At the height of the villa, a lawn decorated with terracotta pots of citrus fruits and statues leads on to a panoramic terrace overlooking the city and the Arno; this is followed by the nursery gardens, surrounded by hedges cut into the shapes of animals, and the main garden, divided into eight large flower beds which were used for cultivating vegetables and for botanical experiments, one of the Medici family's favourite sciences.
The upper part of the garden is planted with ornamental woodland;
paths link up the various areas of grassland and artificial lakes,
while the vegetation is used to create special perspective effects
that are meant to hide the real dimensions of the estate.
The 16th century parkland was very probably completed by architect Giulio Parigi, who worked at the villa between 1631-32 to carry out various reinforcements and decorations. Parigi apparently also carried out the drive that linked up the villas of Petraia and Castello, which have always formed part of this unique and enormous landed estate.
The courtyard with its internal loggia is the monumental fulcrum of the villa; two walls are decorated by grotesque figures, dating from the late 16th century, which were frescoed by Baldassare Franceschini, known as Volterrano, with "Moments of Glory" of the Medici family and the Order of the Knights of St. Stephen, established by Cosimo I to defend his ships against pirates. This extraordinary decorative frieze in Baroque style and Roman taste, was commissioned by Grand Duke Ferdinando II and carried out between 1636 and 1648. The two small chapels were instead decorated by Bernardino Poccetti.

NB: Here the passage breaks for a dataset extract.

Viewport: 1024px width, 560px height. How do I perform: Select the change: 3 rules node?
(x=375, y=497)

The villa thus became a pleasant summer residence, first for the Medici family and later for the Lorraines. This was not all: Don Lorenzo dei Medici, the younger son of Ferdinando I, liked to hold his court here in the 17th century, as did Prince Gian Gastone in the 18th century, the last of the Medici Grand Dukes, designated heir to the throne after the premature death of his elder brother.
When Florence became capital of Italy in 1865, King Vittorio Emanuele
II preferred to use the villa of Petraia because it gave him much more
privacy than the Pitti Palace: it became in
fact the residence of the "beautiful Rosina", the Countess
of Mirafiori, who was first the king's official mistress and later his
The interior of the palace was modernized according to the taste of the time; in fact the ugly railway station type roofing over the famous internal courtyard dates from this period: a glass and iron skylight that made it possible to transform it into a ballroom, while the classic Tuscan terracotta floor was covered in Venetian style stuccoes and fake marble. The king's "games room" can still be found in the villa with the forefathers of our modern pin-ball machines.

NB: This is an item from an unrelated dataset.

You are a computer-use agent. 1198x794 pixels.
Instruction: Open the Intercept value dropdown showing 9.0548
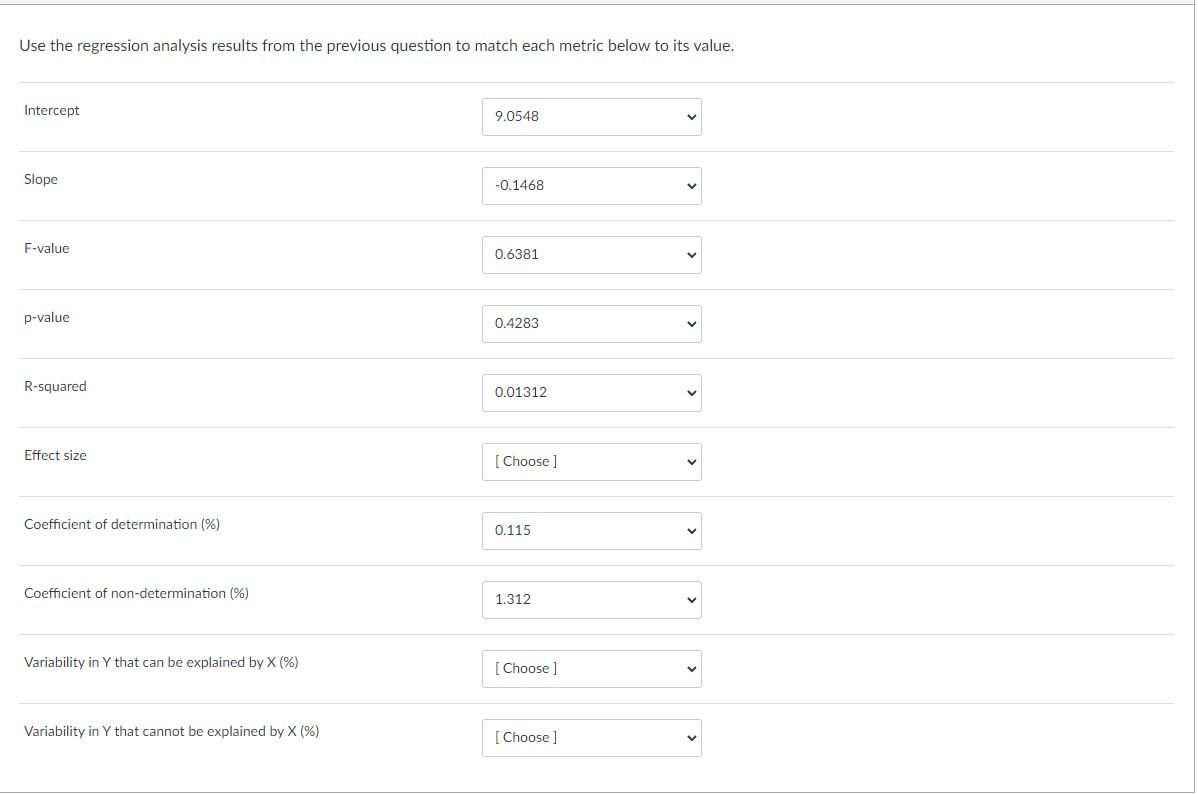(x=591, y=116)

A word should also be said about the monumental oak tree standing beside the villa; the tiny wooden tea room that was made for the King and his mistress can still be found among its branches.
Today the villa is public property after being donated to the country by the Savoy family in 1919; tours can be made of the grounds during the daytime while the interior can only be visited on request.
Going down Via della Petraia, you come to the wider part of the road in front of Villa Corsini, which is today a national warehouse for works of art; a tablet on the facade states that Robert Dudley stayed here (he rebuilt the port of Leghorn for Ferdinando II). The small villa and tower opposite was instead where Carlo Lorenzini, known as "il Collodi" stayed with his brother and wrote most of the story of "Pinocchio".